BRIEF: Leave out the images and output the records word for word.

TASK DATA:
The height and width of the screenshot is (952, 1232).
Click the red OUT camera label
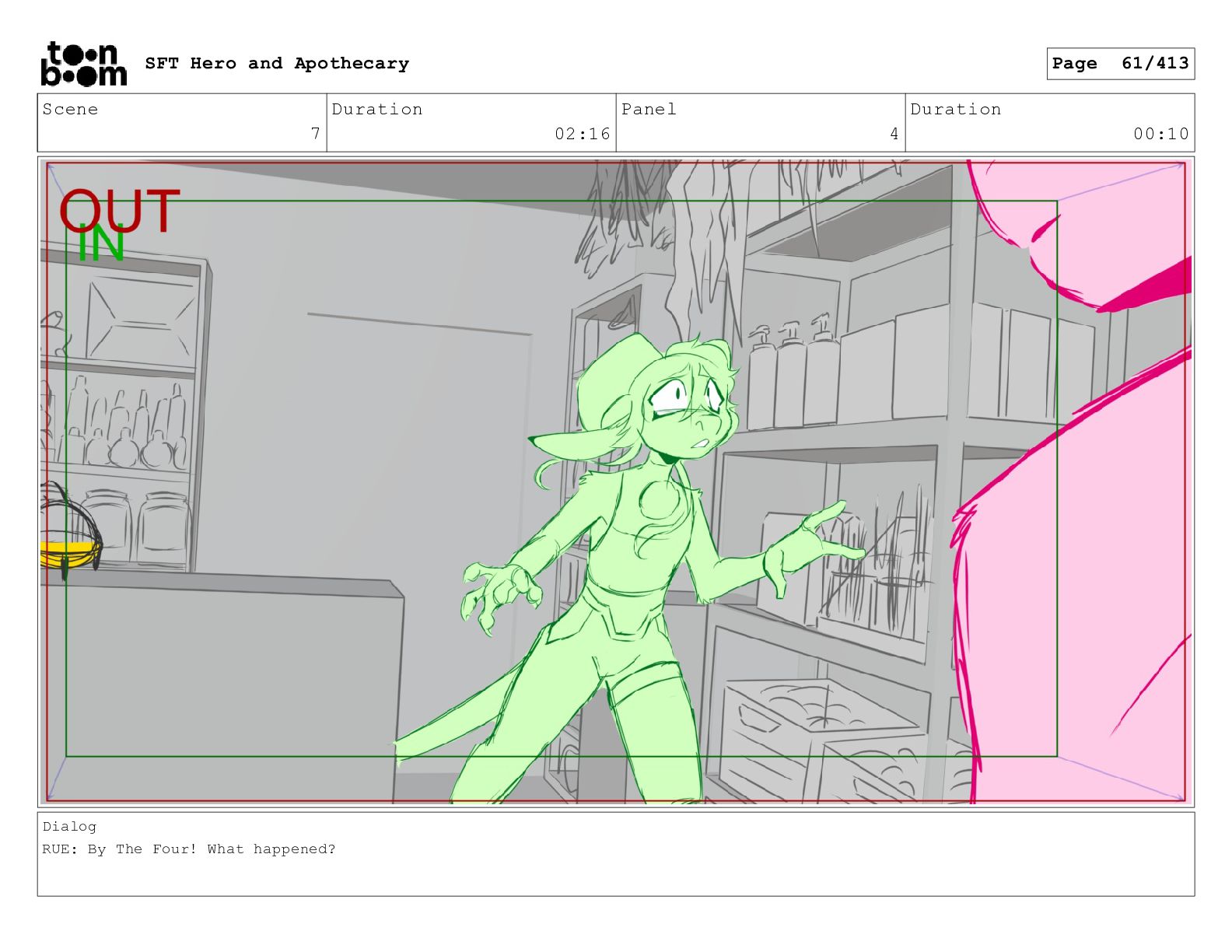119,211
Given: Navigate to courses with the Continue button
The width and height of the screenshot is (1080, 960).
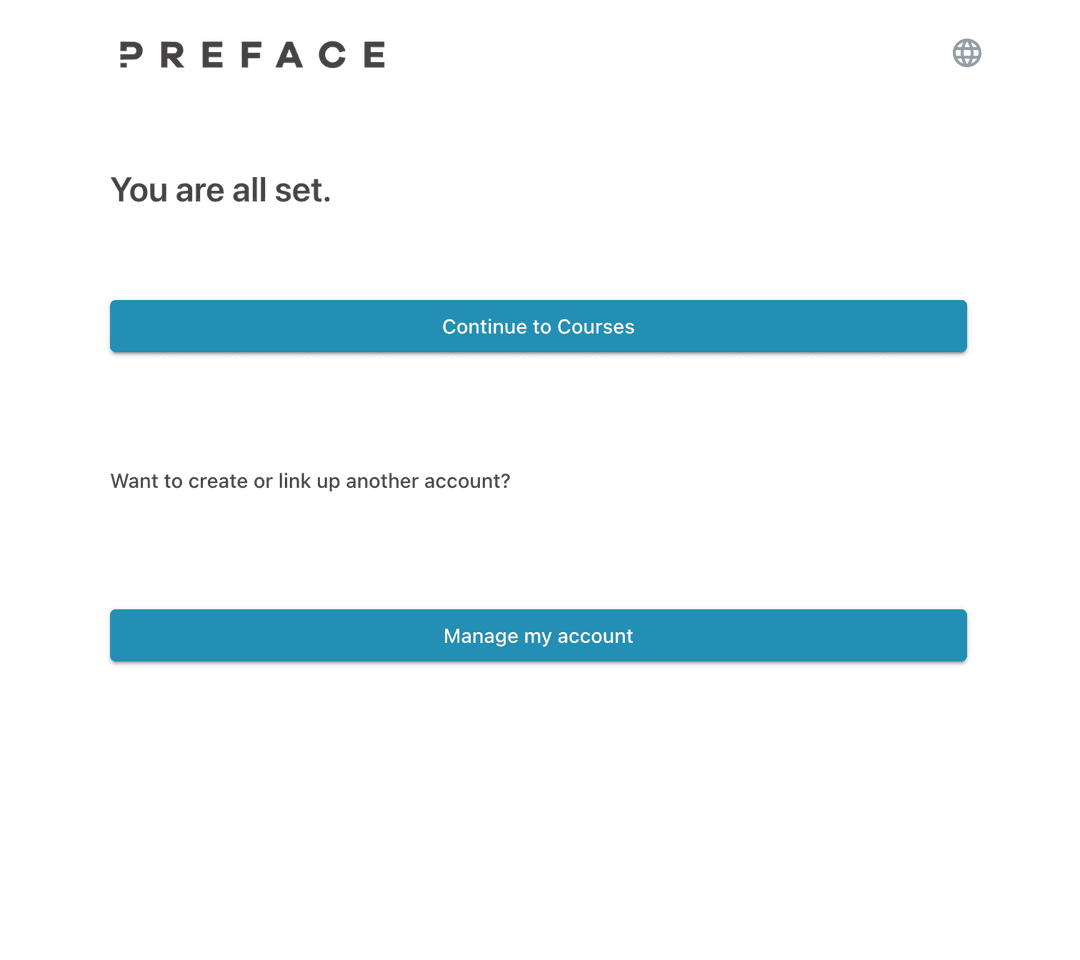Looking at the screenshot, I should pos(538,327).
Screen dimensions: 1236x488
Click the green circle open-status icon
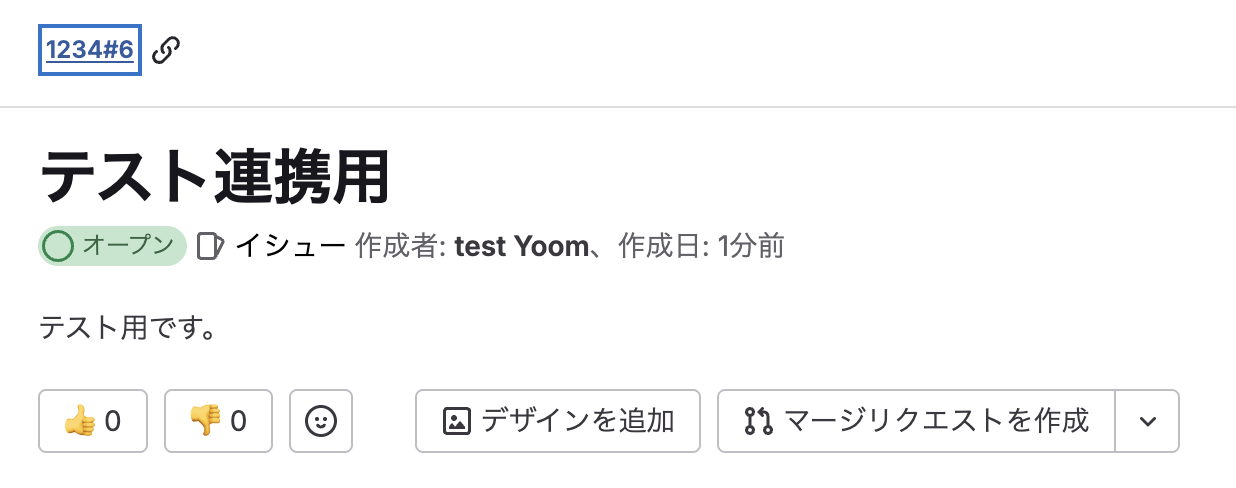59,246
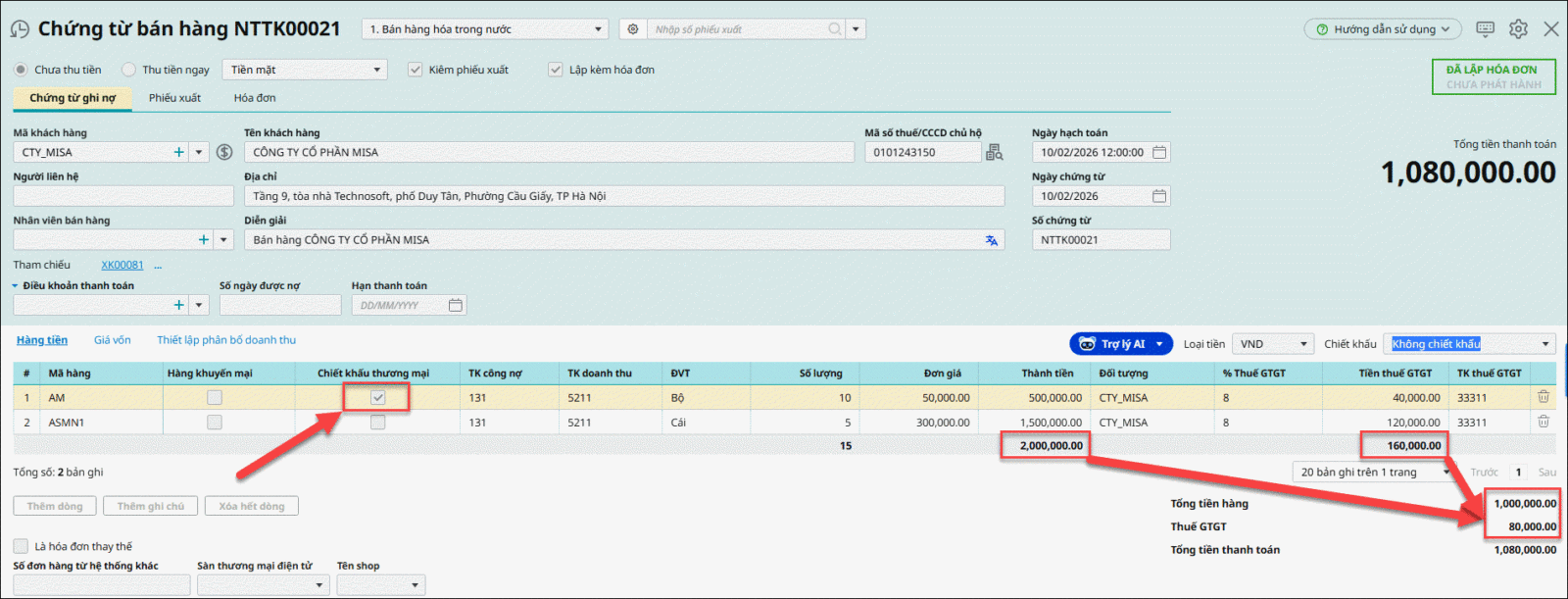Viewport: 1568px width, 599px height.
Task: Select the Thu tiền ngay radio button
Action: click(x=128, y=70)

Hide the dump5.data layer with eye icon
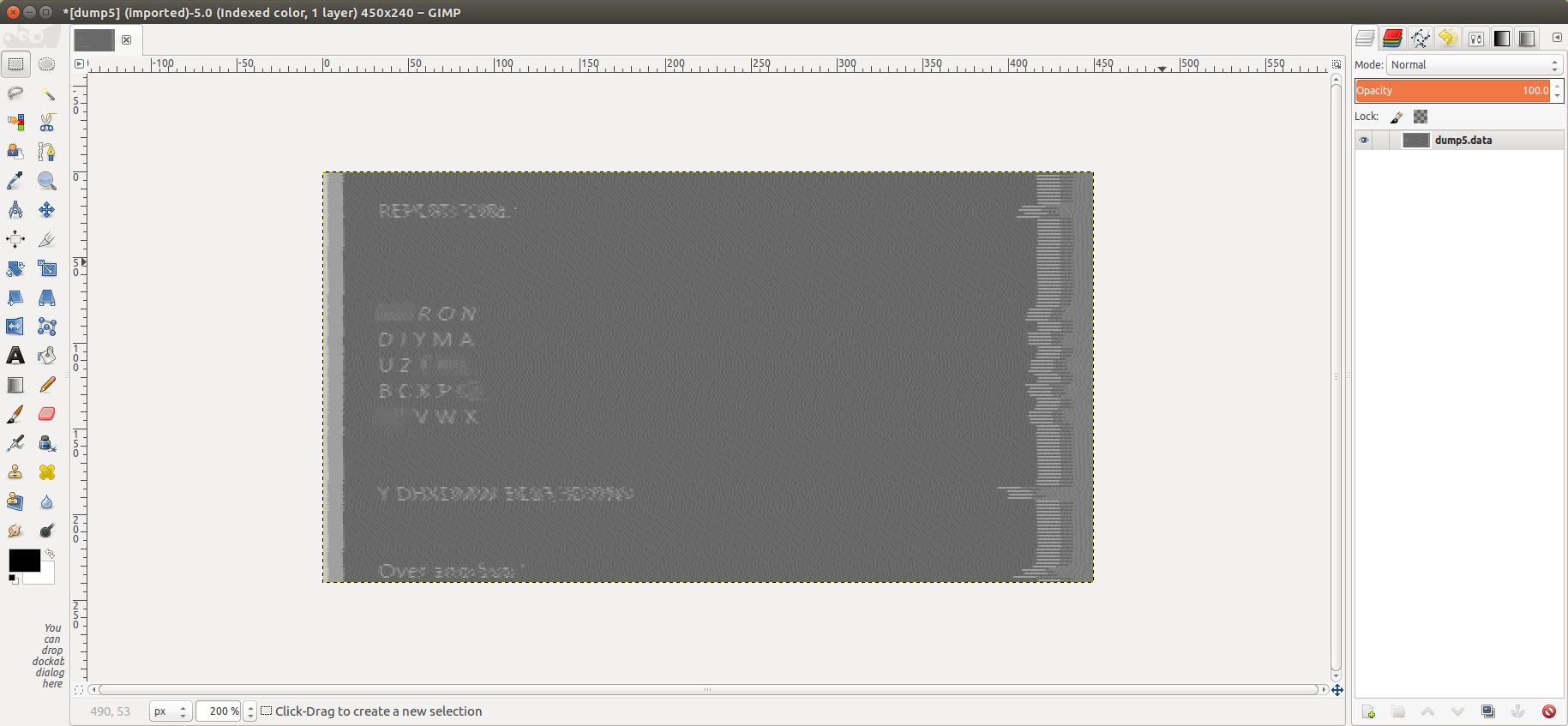coord(1364,141)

EXERCISE RESULT:
The height and width of the screenshot is (952, 1232).
Click the red OUT camera label
119,211
Given: Navigate to courses with the Continue button
The width and height of the screenshot is (1080, 960).
Looking at the screenshot, I should pos(538,327).
Screen dimensions: 1236x488
Click the green circle open-status icon
59,246
Viewport: 1568px width, 599px height.
Task: Select the Thu tiền ngay radio button
Action: click(x=128, y=70)

Hide the dump5.data layer with eye icon
coord(1364,141)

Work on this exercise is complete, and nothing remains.